Noyon
Noyon is a commune in the Oise department, Northern France.
Geography
Noyon lies on the river Oise, about northeast of Paris. The Oise Canal and the Canal du Nord pass through the commune. Noyon station is served by regional trains to Creil, Saint-Quentin, Compiègne and Paris.History
The town was founded as Noviomagus. As several other cities shared the name, it was distinguished by specifying the people living in and around it. The town is mentioned in the Antonine Itinerary as being 27 Roman miles from Soissons and 34 Roman miles from Amiens, but d'Anville noted that the distance must be in error, Amiens being further and Soissons closer than indicated.By the Middle Ages, the town's Latin name had mutated to Noviomum. The town was strongly fortified; some sections of the Roman walls still remained in late antiquity. This may explain why, around the year 531, bishop Medardus moved his seat from Vermand in the Vermandois to Noyon. The bishop of Noyon was also bishop of Tournai from the seventh century until Tournai was raised to a separate diocese 1146.
The cathedral at Noyon was where Charlemagne was crowned as co-King of the Franks in 768, as was the first Capetian king, Hugh Capet in 987. In 859 the town was attacked by Vikings and the bishop, Immo, captured and killed. The town received a communal charter in 1108, which was later confirmed by Philip Augustus in 1223. In the twelfth century, the diocese of Noyon was raised to an ecclesiastical duchy in the peerage of France. The Romanesque cathedral was destroyed by fire in 1131, but soon replaced by the present cathedral, Notre-Dame de Noyon, constructed between 1145 and 1235, one of the earliest examples of Gothic architecture in France. The bishop's library is a historic example of half-timbered construction.
By the Treaty of Noyon, signed on the 13 August 1516 between Francis I of France and emperor Charles V, France abandoned its claims to the Kingdom of Naples and received the Duchy of Milan in recompense. The treaty brought the War of the League of Cambrai— one stage of the Italian Wars— to a close. The Hôtel de Ville was completed in 1520.
During King Henry II's Italian war in 1557, most of Noyon would be burned, in the midst of Philip II of Spain's invasion of Picardy, before returning to their winter quarters in the Spanish Netherlands.
Near the end of the sixteenth century the town fell under Habsburg control, but Henry IV of France recaptured it. The Concordat of 1801 suppressed its bishopric. The town was occupied by the Germans during World War I and World War II and on both occasions suffered heavy damage.

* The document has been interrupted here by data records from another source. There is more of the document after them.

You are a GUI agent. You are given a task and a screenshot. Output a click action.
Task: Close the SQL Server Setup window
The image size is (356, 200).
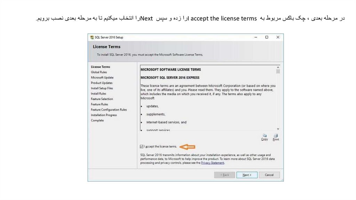click(278, 37)
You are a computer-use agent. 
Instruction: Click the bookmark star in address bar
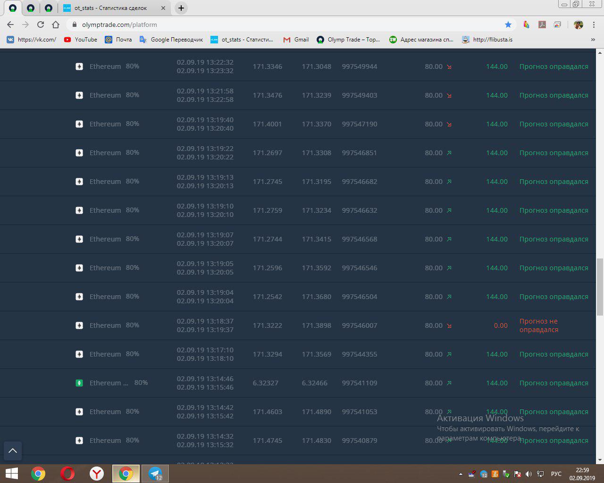pyautogui.click(x=508, y=25)
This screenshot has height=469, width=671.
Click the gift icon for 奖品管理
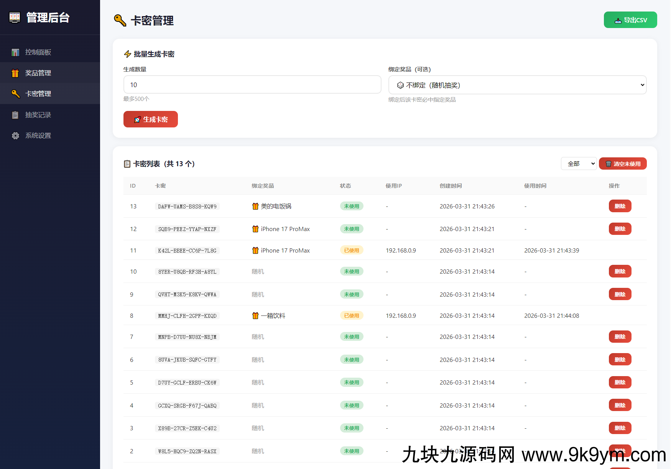(x=15, y=73)
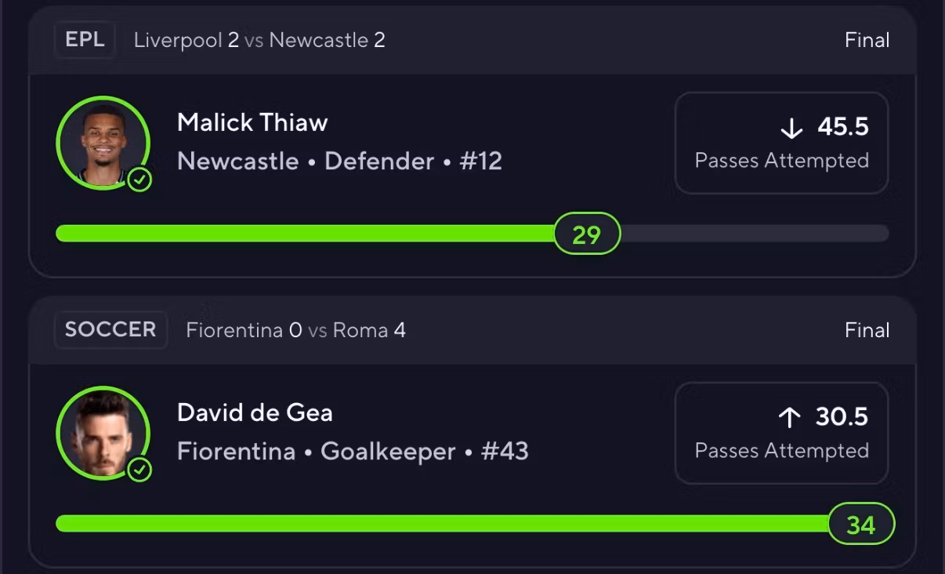
Task: Open the 30.5 Passes Attempted stat box
Action: pos(781,433)
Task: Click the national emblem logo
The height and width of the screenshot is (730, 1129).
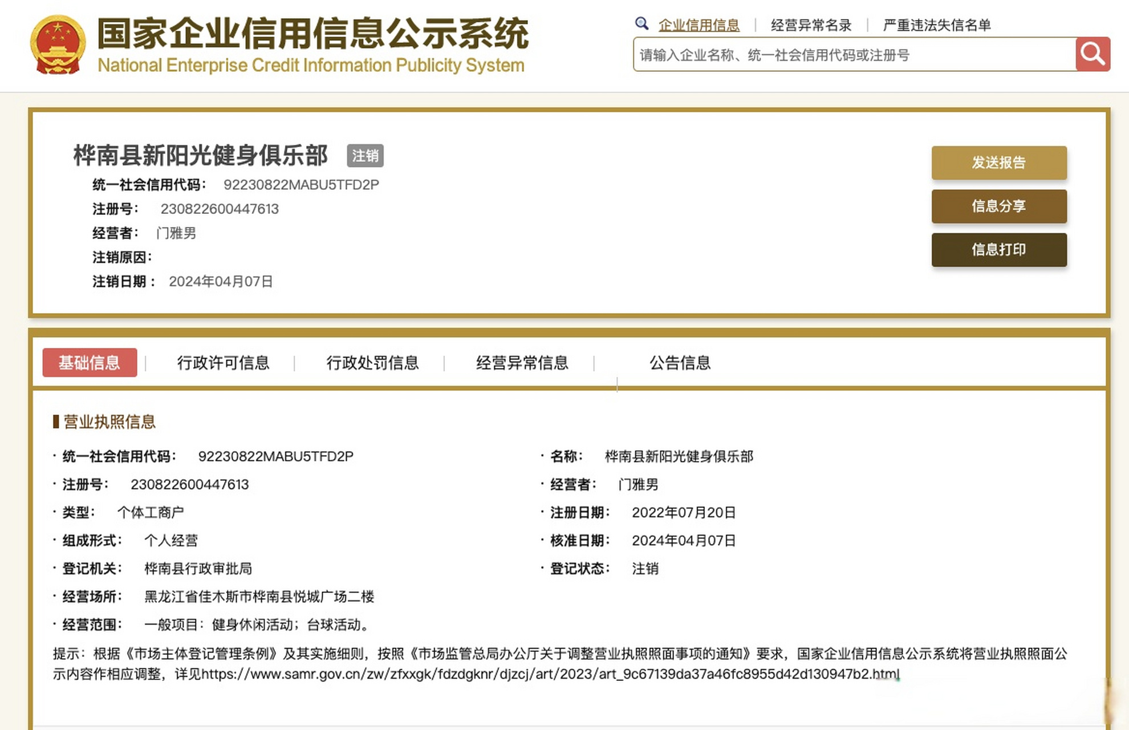Action: [x=58, y=44]
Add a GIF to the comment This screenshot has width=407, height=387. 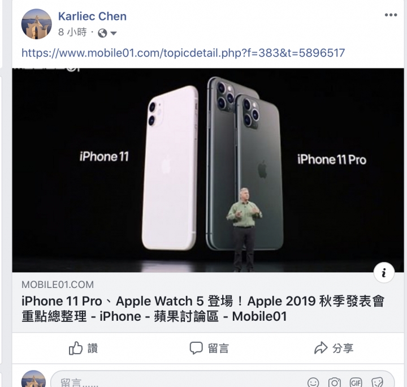pos(356,382)
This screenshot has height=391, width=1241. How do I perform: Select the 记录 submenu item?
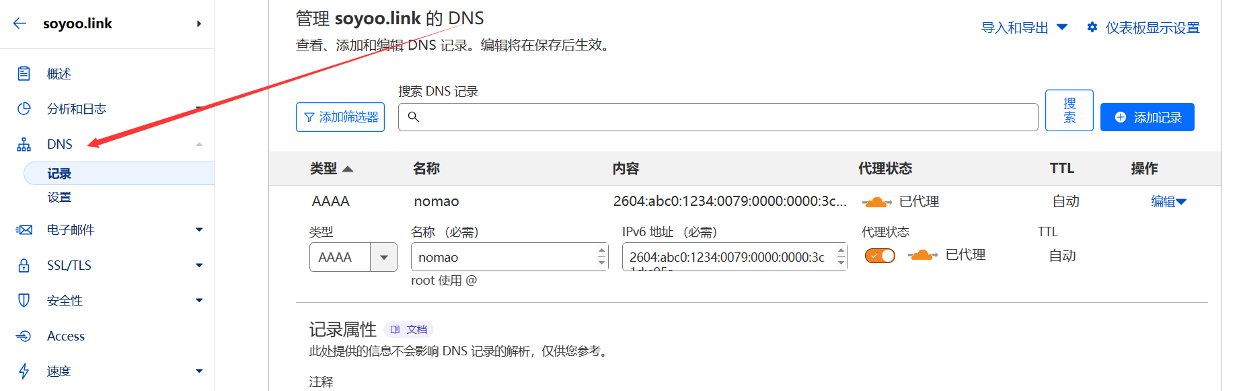[x=59, y=174]
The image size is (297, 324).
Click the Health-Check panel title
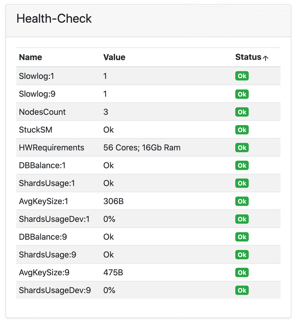(x=54, y=18)
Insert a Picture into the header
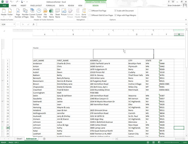 [x=64, y=12]
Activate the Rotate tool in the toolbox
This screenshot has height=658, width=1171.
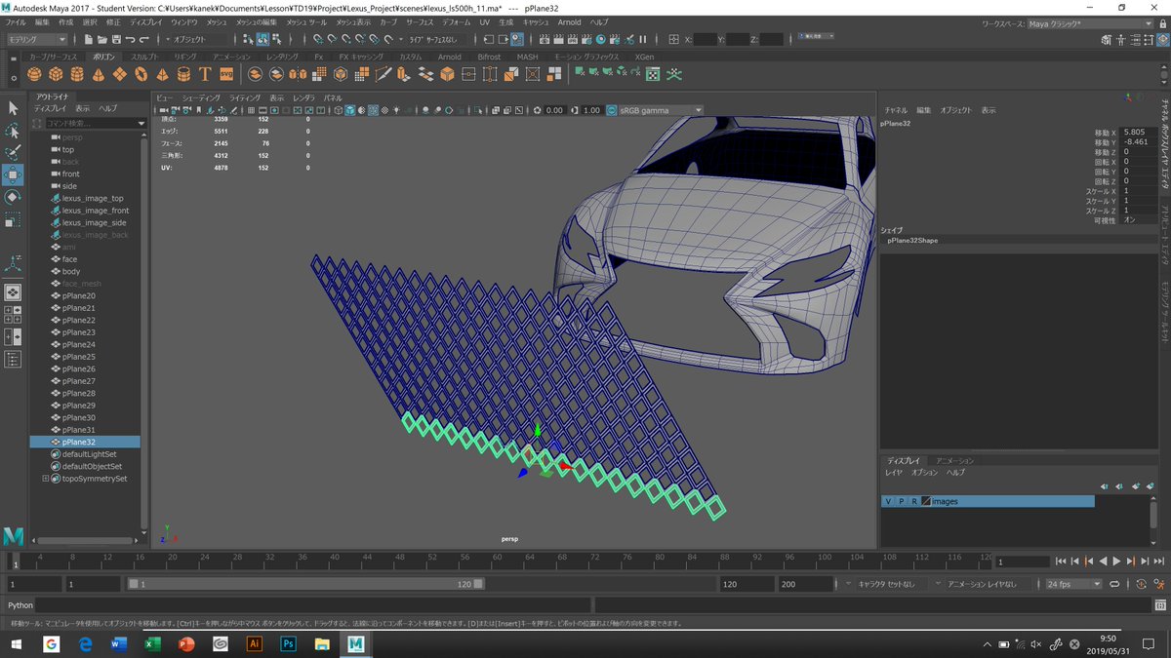pos(13,197)
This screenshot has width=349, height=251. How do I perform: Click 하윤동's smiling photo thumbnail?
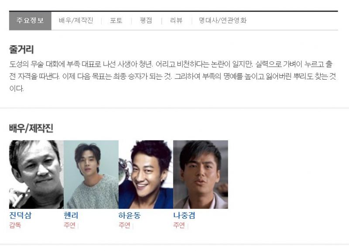coord(146,174)
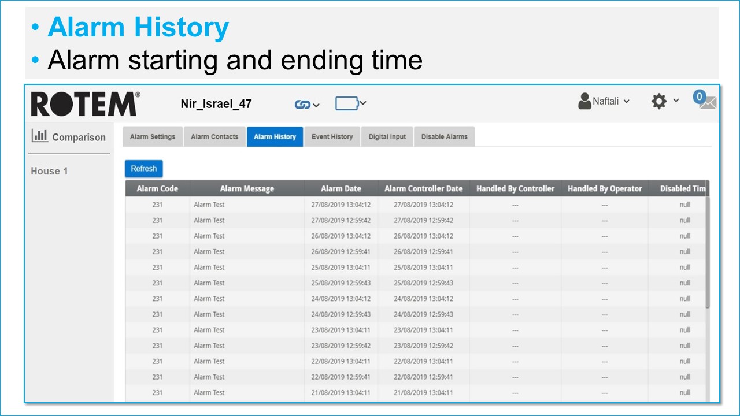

It was the closest point on the road to Paris reached by the German armies during the Spring Offensive in 1918.
Population
Personalities
- Saint Acarius, bishop of Doornik and Noyon
- Pope Innocent VI, Bishop of Noyon, born Étienne Aubert, Papacy.
- Antoine Henri de Bérault-Bercastel, priest, poet and historian.
- John Calvin, theologian, pastor, reformer, founder of the Calvinist movement.
- Alain Danilet, born in Noyon, politician.
- Pierre Descaves, served during World War II, municipal councillor of Noyon from 1989 to 2001, politician.
- Saint Eligius, bishop of Noyon-Tournai after Acarius
- Guillaume d'Ercuis, archdeacon, almoner, canon of the cathedral of Noyon.
- Paschal de l'Estocart , born in Noyon, French Renaissance composer.
- Antoine Galland, orientalist, archaeologist, first European translator of One Thousand and One Nights, completed schooling at Noyon.
- Louis-André de Grimaldi, last Peer of France as Count-Bishop of Noyon from 1777.
- François de Maucroix, born in Noyon, long-time friend of La Fontaine, poet and translator.
- Pierre Robert Olivétan, born in Noyon, first to translate the Bible into the French language starting from the Hebrew and Greek texts.
- Jacques Sarazin, born in Noyon, sculptor in the classical tradition of Baroque art.
- Medardus, was the Bishop of Vermandois who removed the seat of the diocese to Noyon.
- Bruno Roux, French football player and manager
- Godeberta, Frankish saint, resident in a small palace at Noyon, which included a chapel dedicated to Saint George.
- Jean de Bournonville, composer and organist.
- Simon-Jérôme Bourlet de Vauxcelles,, journalist during the French Revolution, curator of the bibliothèque de l'Arsenal.
- Robert Louis Stevenson as part of An Inland Voyage visited Noyon on 17 September 1876, and mentioned its Cathedral and City Hall.